30 retries, 5 seconds apart. If WordPress doesn't respond within two and a half minutes, the playbook fails cleanly instead of blindly continuing.

Networking. The part I understand the least. I configured Docker networks (a public one for Nginx/WordPress, a private one for MariaDB), the AWS security group, and Nginx routing. It works. But I know there are gaps in my understanding of AWS network layers (subnets, route tables, NAT gateways) that I didn't need to touch here thanks to the default VPC. That's clearly an area to dig deeper into next.

Watch the Costs

Something to plan for from day one: AWS is real. Every terraform apply creates resources that cost money. The Free Tier offers 750 hours/month of t2.micro, 30 GB of EBS — but if you exceed that, or forget to destroy your resources, the bill comes.

A few habits I picked up:

  • Always terraform destroy when I'm not working on the project
  • Set up a budget cap and billing alarm from day one
  • Regularly check the AWS billing console
  • Use t2.micro and not t3.micro to stay within the Free Tier (a mistake I still have in my current config)
  • Never leave instances running "just to see"

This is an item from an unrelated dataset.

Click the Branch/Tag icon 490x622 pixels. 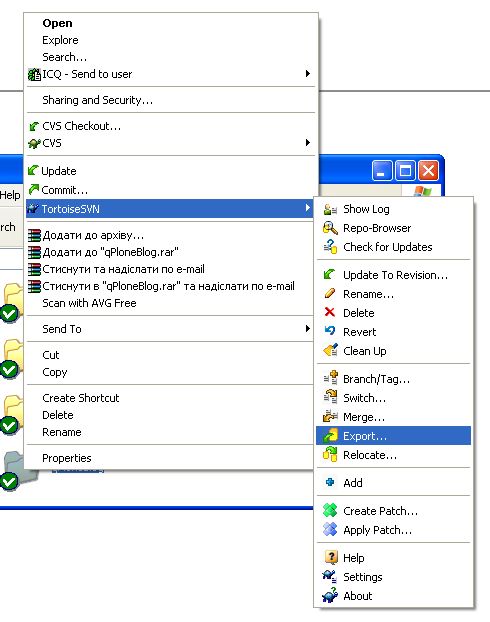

What I Learned, What's Left to Explore

  • Terraform and Ansible are complementary, not interchangeable. Terraform manages the lifecycle of cloud resources. Ansible manages what runs on those resources. Mixing the two roles creates confusion.
  • Idempotency is practical. Being able to re-run terraform apply or an Ansible playbook without breaking things is what makes automation reliable.
  • Chaining Terraform → Ansible in one command is possible. null_resource and local-exec let you trigger playbooks right after provisioning, with no manual step in between.
  • The Free Tier is a good learning framework. It forces you to make choices, to understand what you're using and why.

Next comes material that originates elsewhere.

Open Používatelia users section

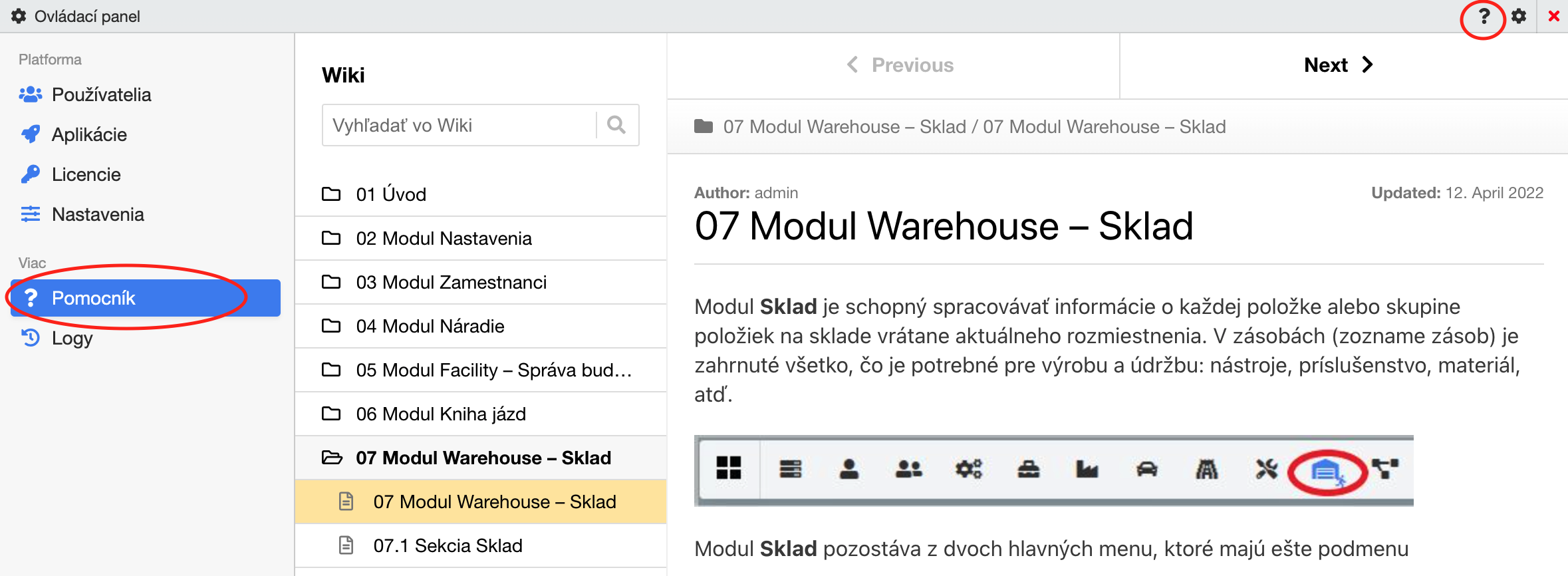coord(101,94)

This project helped me build the foundations of IaC and understand how Terraform and Ansible work together on a real use case. AWS networking — subnets, route tables, NAT, peering — still needs to be explored further; the default VPC hides a lot. Same goes for Kubernetes, which is the logical next step after Docker Compose for orchestration. There's still a lot to explore, and that's what makes this field interesting.